One-Pot Wonders: Scallops With Spicy Quinoa, Kale, and Pistachios


With the right cooking technique, scallops become an easy, delicious weeknight meal. [Photographs: Yasmin Fahr]

Scallops have always held a special place in my heart after I learned an easy and foolproof way to cook them. Granted, my instructor was a handsome Scottish chef wearing a kilt, but that's beside the point.

With the right technique under your belt, scallops are an incredibly simple undertaking; cooked incorrectly, though, and they quickly become tough and rubbery. My instructor's tip was easy (and life-changing): Get the pan and cooking fat hot, add the scallops and cook until the exterior is nearly opaque, and finally flip them, remove the pan from the heat, and allow the residual heat to finish cooking the second side.

Depending on the size of the scallops, though, I've found that this method can sometimes lead to the scallops being a little more underdone than I've liked, so instead of turning off the heat, I allow the other side to sear for about one minute more in the pan, leaving me with beautiful brown crusts and a lightly cooked center. Still, if you like you scallops less cooked than I do, you can try removing them from the heat sooner.

Aside from the cooking method, the single most important thing about scallops is to buy good ones, which invariably means "dry packed" scallops that haven't been soaked in a chemical brine. They cost more per pound, but they're considerably sweeter and more delicious, and they also aren't bloated with the water weight of the brine.

The best part about working with scallops is that they can be served over a variety of accompaniments, like pasta, grain salads, or vegetables like cauliflower that's both roasted and puréed. Since harissa has become a staple condiment in my kitchen, thanks to all the flavor and spice it adds to a dish, I figured mixing it with light and nutty quinoa would make for a filling and savory base for my scallops.

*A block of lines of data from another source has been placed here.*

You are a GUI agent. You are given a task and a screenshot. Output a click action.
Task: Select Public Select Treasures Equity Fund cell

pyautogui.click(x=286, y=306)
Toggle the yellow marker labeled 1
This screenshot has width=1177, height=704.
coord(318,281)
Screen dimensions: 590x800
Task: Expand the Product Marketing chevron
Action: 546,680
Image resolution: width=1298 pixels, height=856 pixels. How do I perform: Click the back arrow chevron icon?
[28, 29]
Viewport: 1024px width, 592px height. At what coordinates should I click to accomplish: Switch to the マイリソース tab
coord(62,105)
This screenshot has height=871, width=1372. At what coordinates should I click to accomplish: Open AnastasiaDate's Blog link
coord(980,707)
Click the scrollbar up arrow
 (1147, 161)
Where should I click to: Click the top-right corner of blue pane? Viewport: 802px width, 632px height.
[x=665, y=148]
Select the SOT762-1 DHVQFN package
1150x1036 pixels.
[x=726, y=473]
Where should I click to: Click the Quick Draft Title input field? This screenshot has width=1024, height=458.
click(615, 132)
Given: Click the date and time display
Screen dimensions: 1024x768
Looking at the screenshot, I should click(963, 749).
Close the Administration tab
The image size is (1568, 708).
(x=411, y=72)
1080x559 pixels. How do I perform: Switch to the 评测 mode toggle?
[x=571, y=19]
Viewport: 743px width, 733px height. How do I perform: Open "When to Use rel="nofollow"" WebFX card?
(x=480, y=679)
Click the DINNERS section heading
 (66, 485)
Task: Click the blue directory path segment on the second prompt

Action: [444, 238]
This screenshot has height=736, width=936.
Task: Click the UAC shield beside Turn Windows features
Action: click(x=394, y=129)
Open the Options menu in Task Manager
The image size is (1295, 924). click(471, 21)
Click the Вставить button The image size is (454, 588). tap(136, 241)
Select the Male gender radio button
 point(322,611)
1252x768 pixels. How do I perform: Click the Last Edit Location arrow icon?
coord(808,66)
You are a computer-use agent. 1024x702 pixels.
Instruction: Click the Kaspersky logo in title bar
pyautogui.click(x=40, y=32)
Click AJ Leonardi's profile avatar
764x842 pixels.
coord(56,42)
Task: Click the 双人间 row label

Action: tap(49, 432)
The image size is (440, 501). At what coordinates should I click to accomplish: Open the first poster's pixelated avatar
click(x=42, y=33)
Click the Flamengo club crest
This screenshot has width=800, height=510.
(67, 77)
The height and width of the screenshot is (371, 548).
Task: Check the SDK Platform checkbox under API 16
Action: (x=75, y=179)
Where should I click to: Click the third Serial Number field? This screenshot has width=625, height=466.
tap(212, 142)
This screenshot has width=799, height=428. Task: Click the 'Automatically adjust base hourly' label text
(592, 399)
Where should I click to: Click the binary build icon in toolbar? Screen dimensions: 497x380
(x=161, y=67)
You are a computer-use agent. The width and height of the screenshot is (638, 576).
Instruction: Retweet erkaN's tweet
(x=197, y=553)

The quinoa itself is also straightforward—I begin by softening shallots in the pan, followed by a pinch of cumin and then the quinoa. I toast the grain for about a minute before cooking it in chicken broth (a great shortcut for extra flavor). Then I stir in some ribbons of kale at the end and allow them to wilt. Topped with crunchy pistachios and fresh, grassy cilantro, this bright and flavorful meal is a great weeknight go-to. Plus that leftover quinoa makes an easy lunch or picnic meal that can be topped with grilled chicken or served with hummus the following day.